## Given task
Swap "scrollbar" for "scroll bar" in the stretch of entries from the line containing "Task: Click the" through the line containing "Open the USB policy settings", and reproduce those lines with nothing else changed. Omit the pictures.

:: Stored rows

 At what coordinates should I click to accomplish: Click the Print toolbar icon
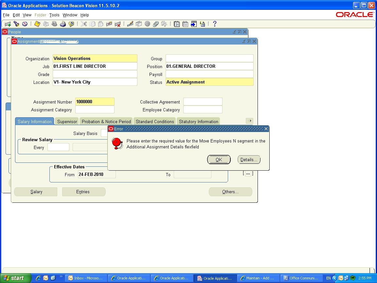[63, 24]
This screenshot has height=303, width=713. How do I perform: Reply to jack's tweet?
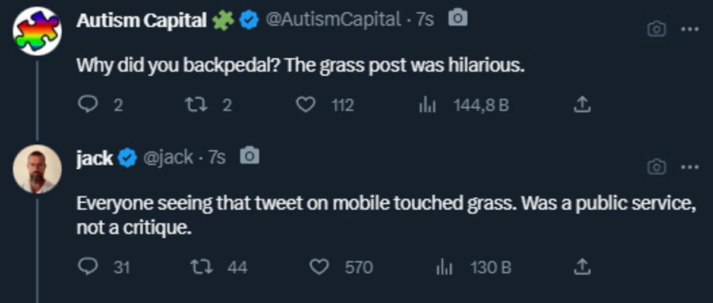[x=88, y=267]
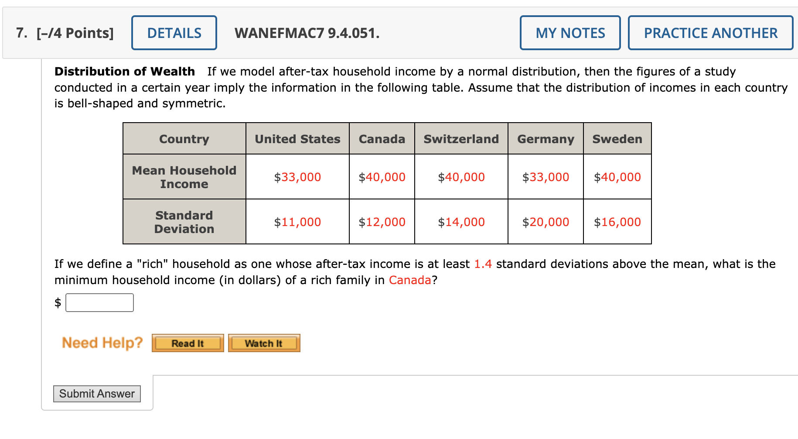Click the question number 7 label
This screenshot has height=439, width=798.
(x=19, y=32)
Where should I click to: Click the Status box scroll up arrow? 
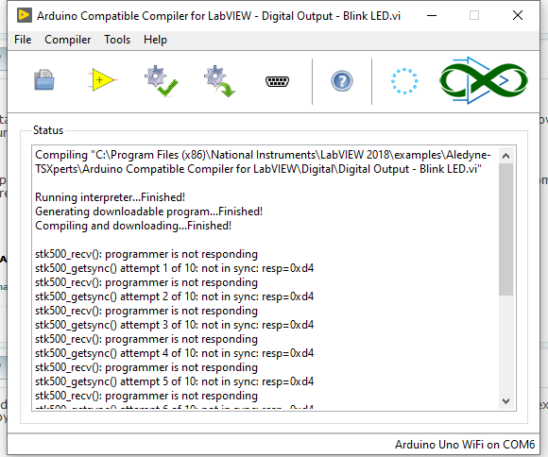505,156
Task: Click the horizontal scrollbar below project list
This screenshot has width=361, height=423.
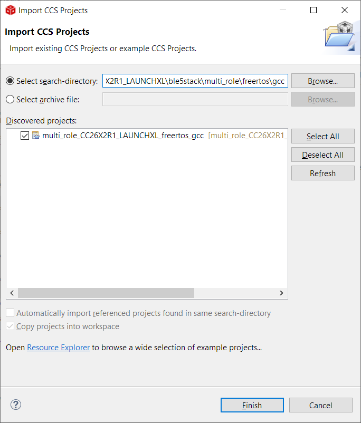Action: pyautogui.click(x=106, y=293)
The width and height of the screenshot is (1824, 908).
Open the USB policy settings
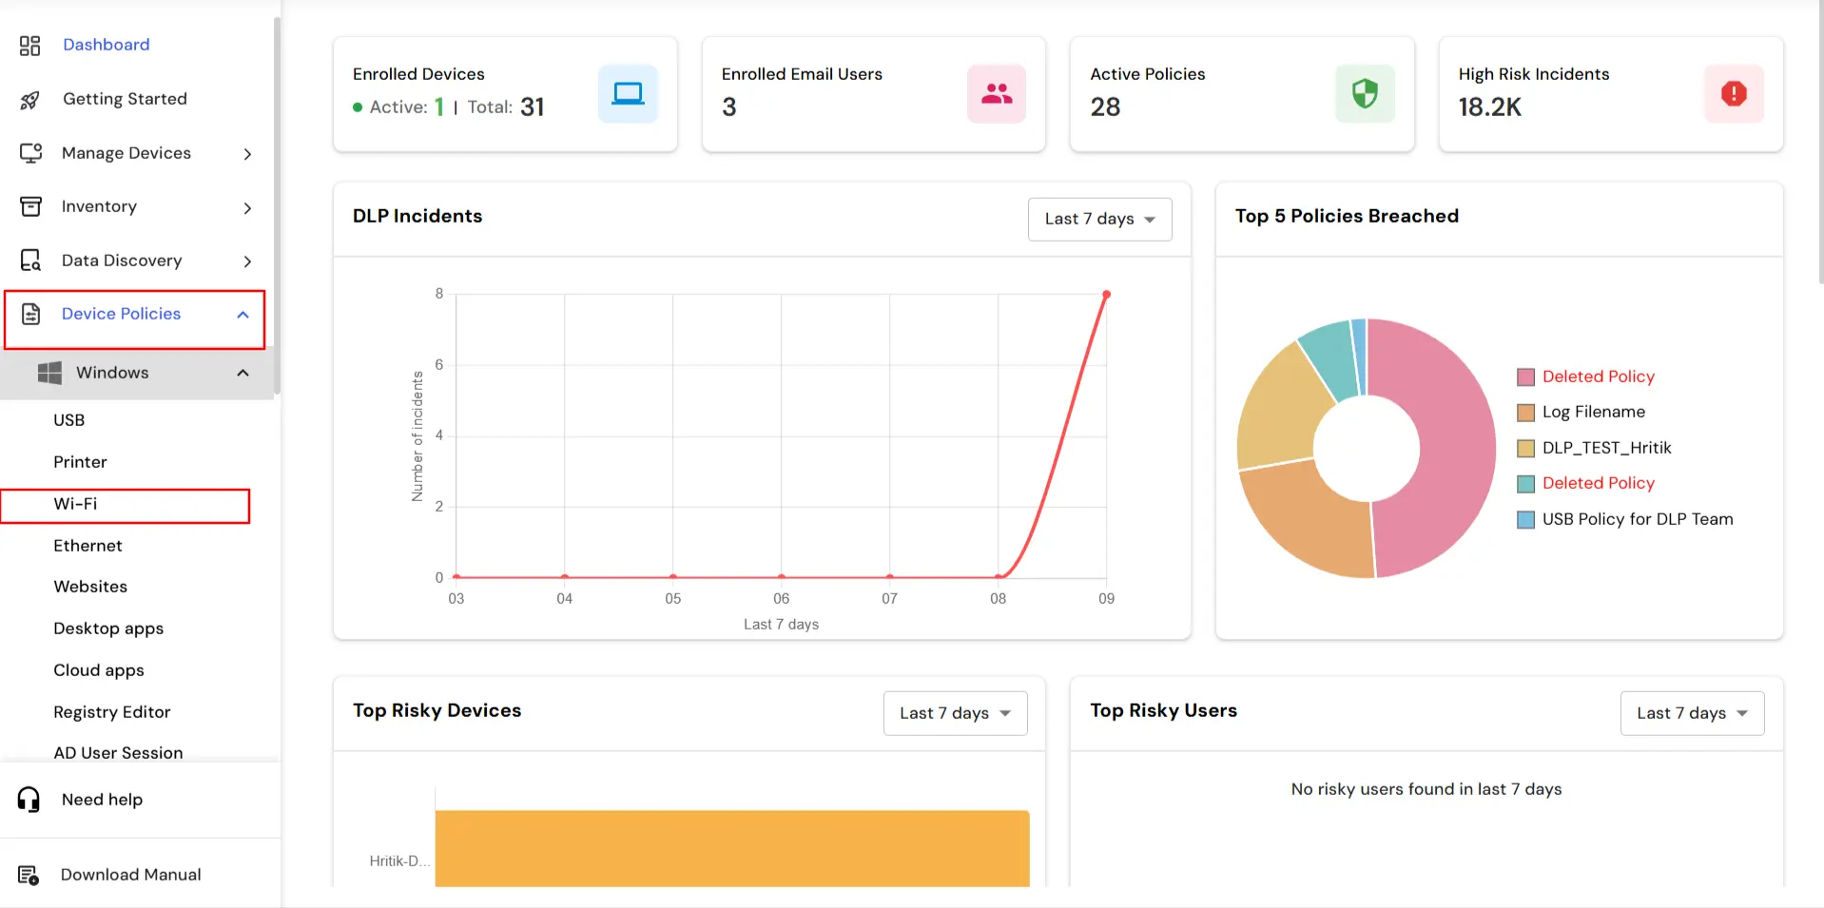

::::
:: Stored rows

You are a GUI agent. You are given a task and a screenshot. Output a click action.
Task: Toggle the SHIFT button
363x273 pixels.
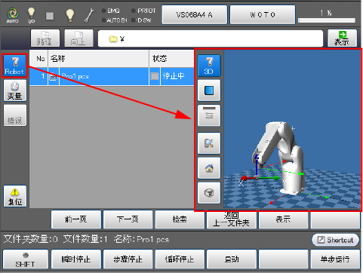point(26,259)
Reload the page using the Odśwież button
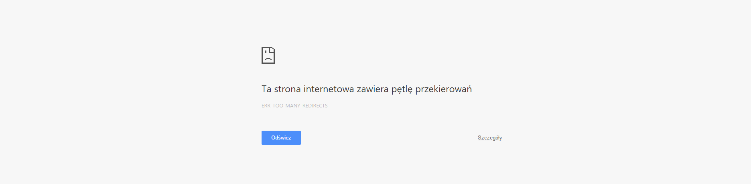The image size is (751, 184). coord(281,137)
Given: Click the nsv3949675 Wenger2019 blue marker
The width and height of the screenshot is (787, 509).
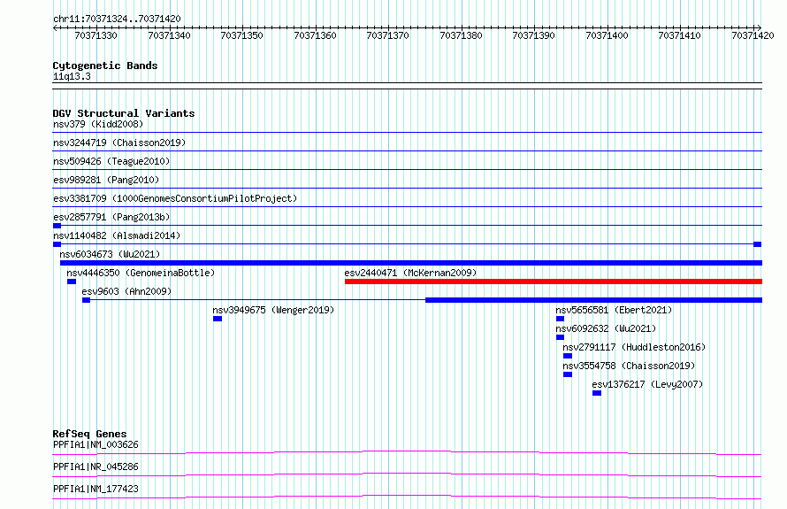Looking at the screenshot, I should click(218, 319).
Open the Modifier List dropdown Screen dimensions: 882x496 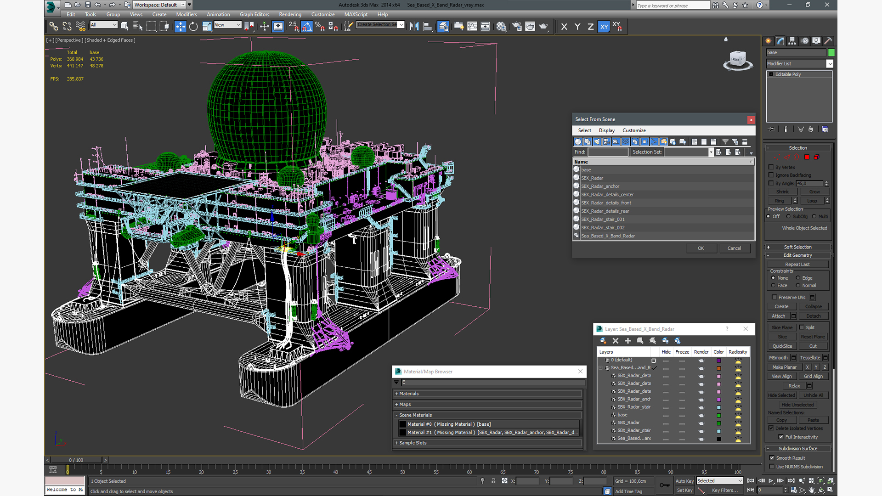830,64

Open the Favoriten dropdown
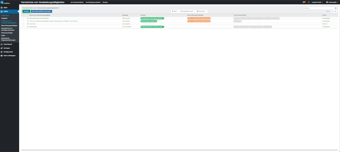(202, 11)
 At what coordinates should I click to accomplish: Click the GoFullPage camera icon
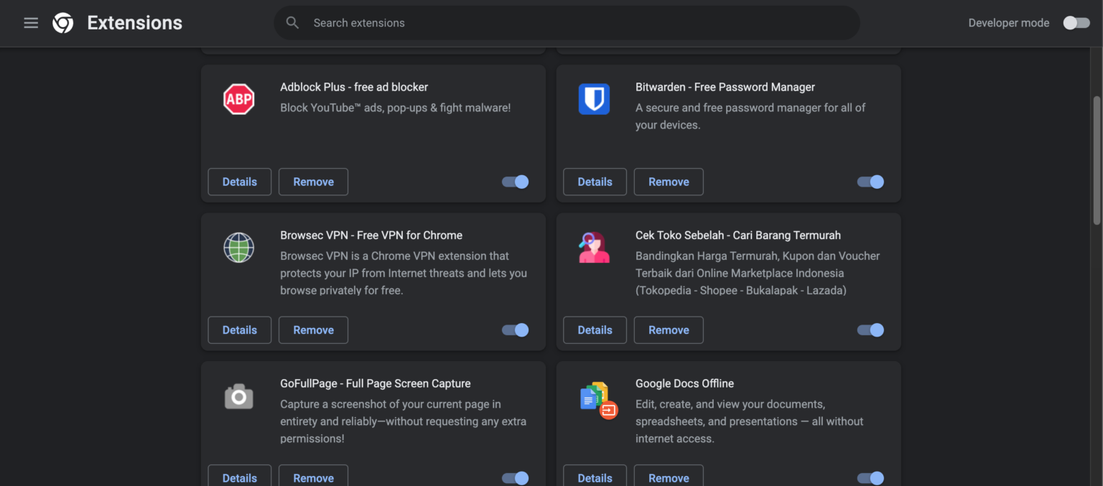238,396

::::

## Solved problem
Task: Click the horizontal scroll bar below project list
This screenshot has width=361, height=423.
Action: pyautogui.click(x=106, y=293)
The width and height of the screenshot is (1824, 908).
Open the USB policy settings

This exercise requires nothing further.